We were recently invited to a bar mitzvah “weekend” at the resort hotel of Kibbutz Ramat Rachel, a few kilometers from where we live at the southernmost edge of Jerusalem.
The bar mitzvah weekend is an alternative to the usual custom in our community where the bar mitzvah boy (or bat mitzvah girl) is called to the Torah in synagogue, with a festive Kiddush held afterwards followed by a lunch or party in the evening.
With the bar mitzvah weekend, though, guests are invited to stay over (often at the bar mitzvah family’s expense) at a hotel. The family gets to create exactly the environment they want in a more intimate space, and the guests get a three meal catered break from the weekly routine.
We were really looking forward to it. That was, until Amir got sick.
Our eleven-year-old, Merav, had already made her own plans to spend the Shabbat with a friend in town (it was a bar mitzvah after all...boys, ecchh).
“I guess we should cancel and stay home,” I said to my wife Jody as thirteen-year-old Amir flushed the toilet for the eleventh time that hour.
Jody had a different idea. “Why don’t I go with Aviv and you stay home with Amir?” she suggested.
I was shocked. Insulted. Hurt. Over the years we have taken great pains not to be separated as a family for Shabbat. Even when I used to fly overseas for business sometimes as often as twice a month, I’d always try to get back by Friday. And from California, let me tell you, that was one heck of a transcontinental shlep.
And now Jody was suggesting that we separate...right in the same city?
Still, she had a point. Why should we both miss out on the weekend? Six-year-old Aviv would have a great time (he loves hotels). Besides, our friends wanted us there.
“OK, how about this,” I countered. “You go to the hotel and I’ll stay home with Amir Friday night. Then if Amir’s feeling well enough in the morning, I’ll walk over for Shabbat services by myself.” It was under an hour to Ramat Rachel on foot.

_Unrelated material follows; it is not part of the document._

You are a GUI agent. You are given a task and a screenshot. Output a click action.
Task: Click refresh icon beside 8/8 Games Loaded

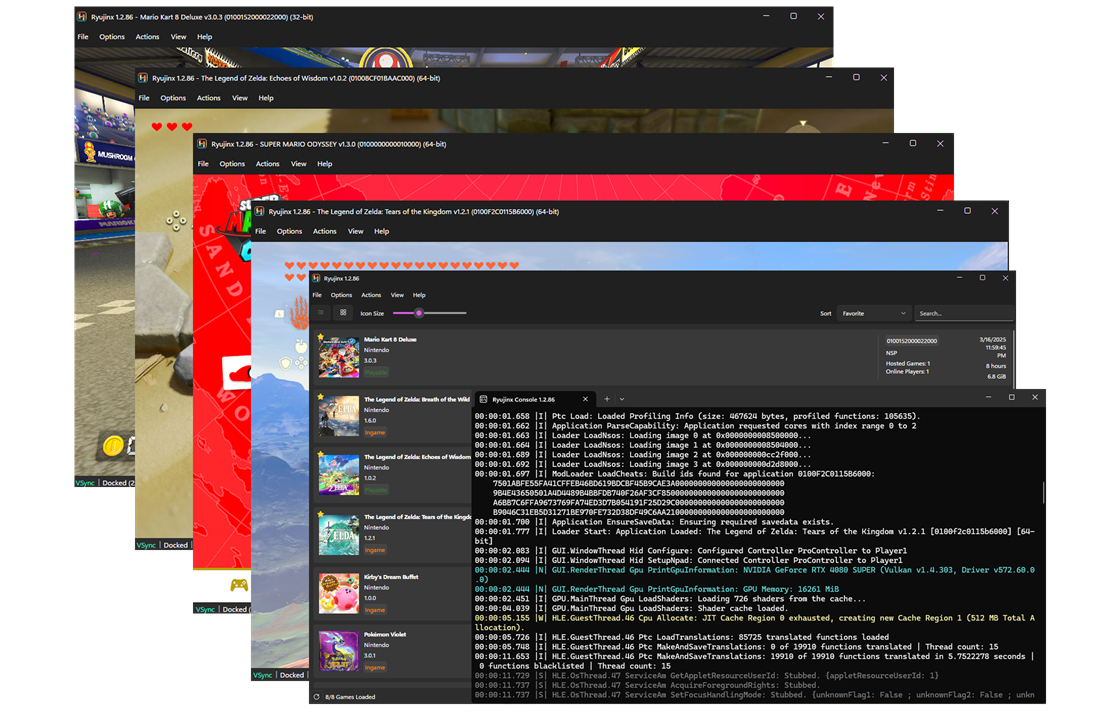tap(317, 697)
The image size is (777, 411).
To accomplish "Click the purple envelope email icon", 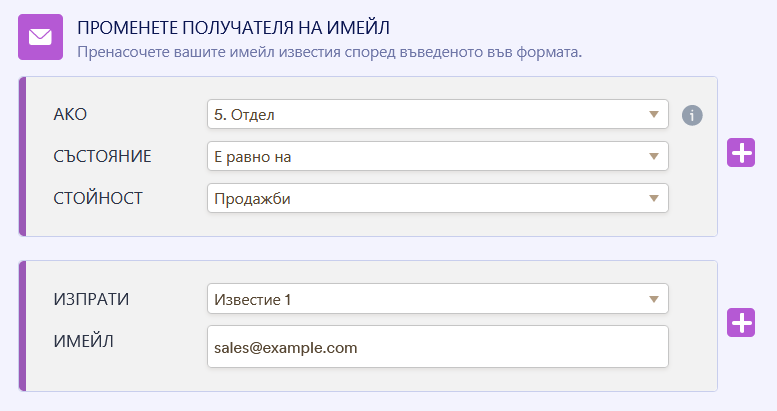I will (x=40, y=37).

“Would that be OK, Amir, if you stayed by yourself for a few hours?”
Amir just looked green.
“Right, we’ll play it by ear,” I said.
As Jody packed up her bags, though, I realized that all that togetherness meant that this weekend would be charting new territory. You see, I had never spent a Shabbat alone with one of my kids.
Which wasn’t a bad thing. It’s just...well, what would we talk about? Sure, Amir and I have never been at a loss for words. Still, I felt vaguely uncomfortable. The context was confused.
Which raised another question: what would we do, just the two of us, at the dinner table? Would we still sing Shalom Aleichem, the song welcoming the Sabbath angels to our house, without the rest of the family, I wondered? What about Kiddush? And the motzei over the challah?
There was no time to ponder. The sun was already setting. I put food on the hotplate, just like a regular Shabbat.
But Amir wasn’t hungry; all he could eat was rice and applesauce anyway. And I thought: maybe we should just skip the whole thing. Take a week off. Why go through all that bother?
And that felt even worse.
“Come to the table, Amir,” I said.
Amir was on the couch reading “New Spring,” the prequel to Robert Jordan’s wildly popular “Wheel of Time” series, his eyes still glazed from a week of nausea.
“Do I have to?” he mumbled.
“Yes,” I commanded, sounding more sure of myself than I really was.
Amir came. And we began. We sang Shalom Aleichem to our regular rousing tune. To my surprise, Amir joined in, as enthusiastically as his flu-weakened body could muster.
Then we turned to the empty chair where Jody usually sat and sang Eishet Chayil. Amir pretended to give his mother a massage. “That’s my job!” I joked.
While I wolfed down a piece of chicken and a couple of small potatoes, Amir poked at his rice and we talked. About whatever came into our heads.
We discussed the price of college and the new Nintendo DS Amir’s so crazy about. I pontificated on an article I had read recently in Wired Magazine about the economics of digital media distribution.
At the meal’s end, I even insisted that we sing the grace after meals, something about which I am habitually ambivalent. Amir didn’t complain.
And it struck me that the rituals which I thought would have less resonance without the full family gathered around...actually meant more. They provided a starting point, a common ground between father and son. In the very situation where I’d anticipated laziness, I found myself more stringent.
After dinner, we retired to the living room, both of us curling up with our books (I was a third of the way through The Kite Runner, Khaled Hosseini’s harrowing best seller about growing up in Afghanistan).
After a few pages, I put my book down, looked up and tried to put voice to the thoughts I was having.
“Amir,” I said. “Did you think that we were going to do all that?”
“All what?” he asked, lifting his eyes slightly.
“You know, the Kiddush and motzei and stuff?”
Amir’s answer was as simple as it was telling. In little more than a few quickly exhaled words, he validated thirteen years of parenting and varying adherence to tradition.
“Yeah of course,” he said. “Why not?”